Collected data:
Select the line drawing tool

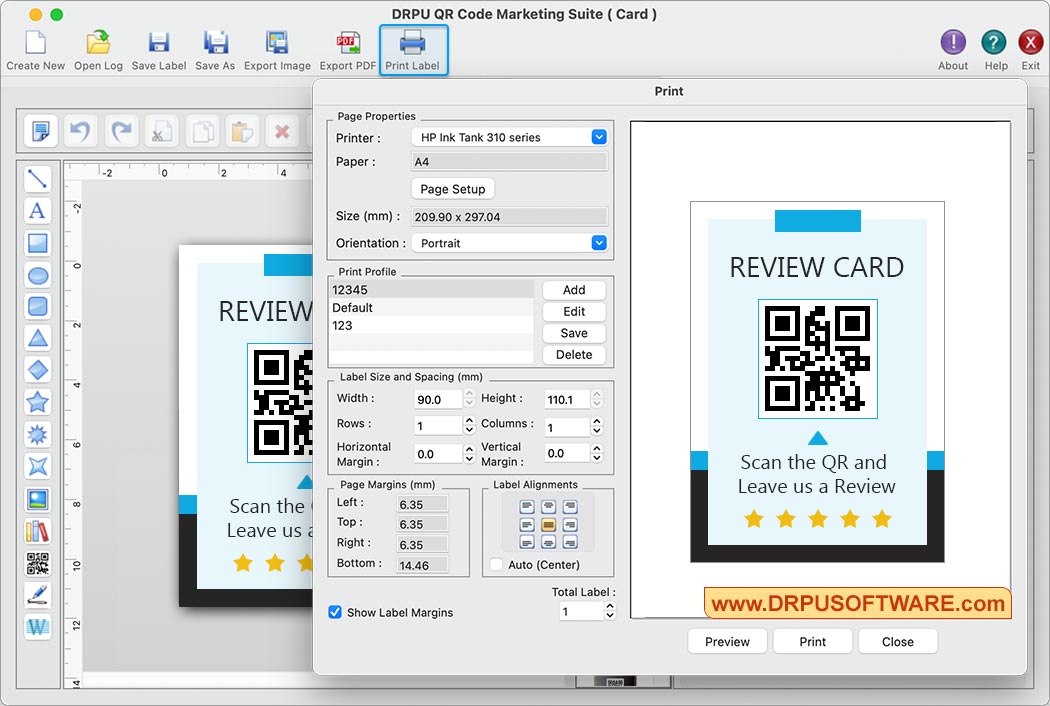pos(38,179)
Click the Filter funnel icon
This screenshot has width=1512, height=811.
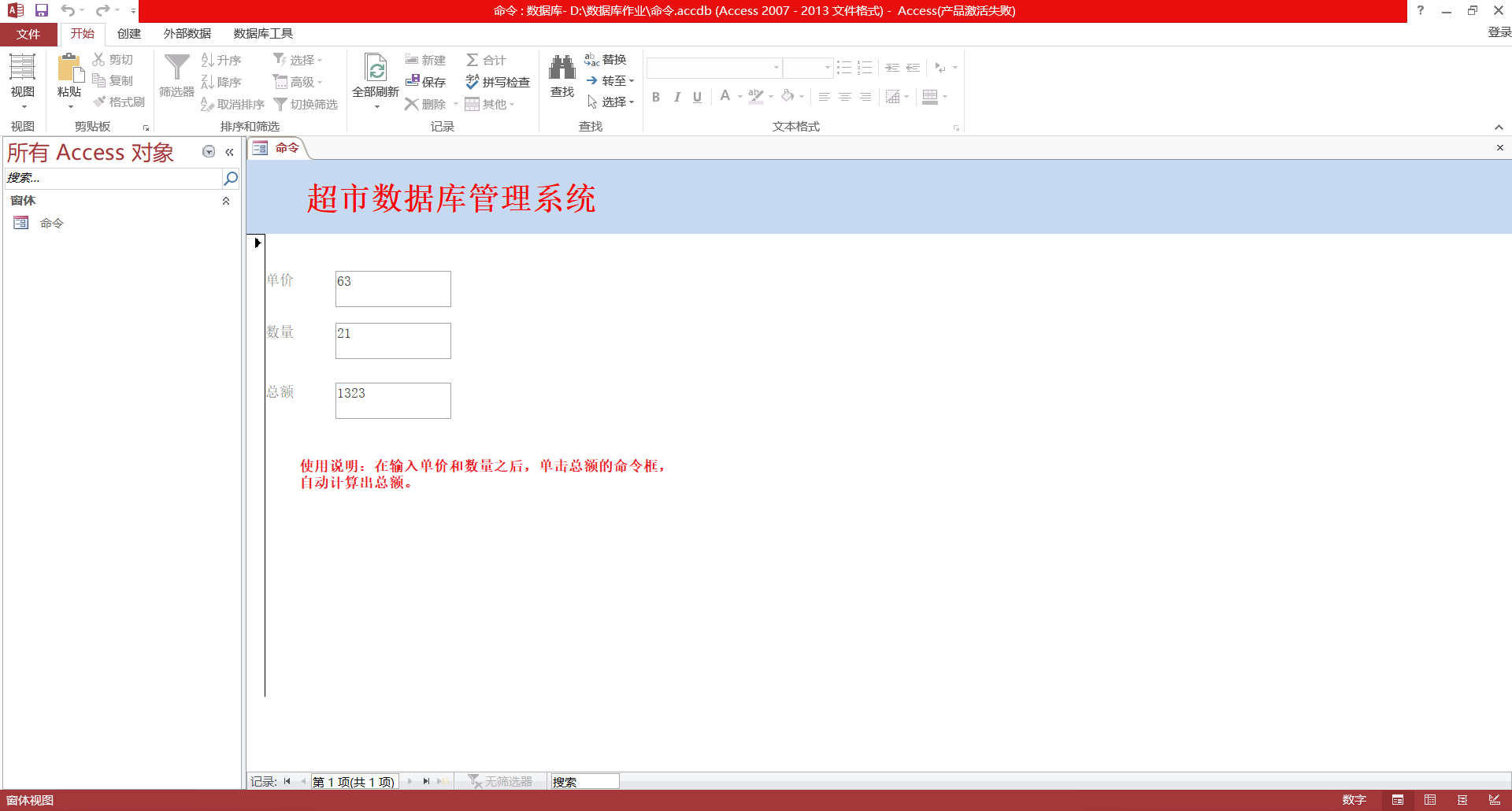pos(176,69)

--

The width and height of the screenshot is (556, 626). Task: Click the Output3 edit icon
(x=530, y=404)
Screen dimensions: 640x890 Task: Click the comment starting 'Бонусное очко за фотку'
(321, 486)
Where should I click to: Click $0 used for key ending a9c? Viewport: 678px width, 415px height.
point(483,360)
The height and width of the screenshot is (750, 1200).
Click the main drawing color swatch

Action item: Reproduce exactly the section above that begins at the line containing "Screen dimensions: 640x890" and ends at the line containing "Click the main drawing color swatch", leaving out all other lines.

Expected answer:
Screen dimensions: 640x890 Task: Click the comment starting 'Бонусное очко за фотку'
(321, 486)
Where should I click to: Click $0 used for key ending a9c? Viewport: 678px width, 415px height.
point(483,360)
The height and width of the screenshot is (750, 1200).
Click the main drawing color swatch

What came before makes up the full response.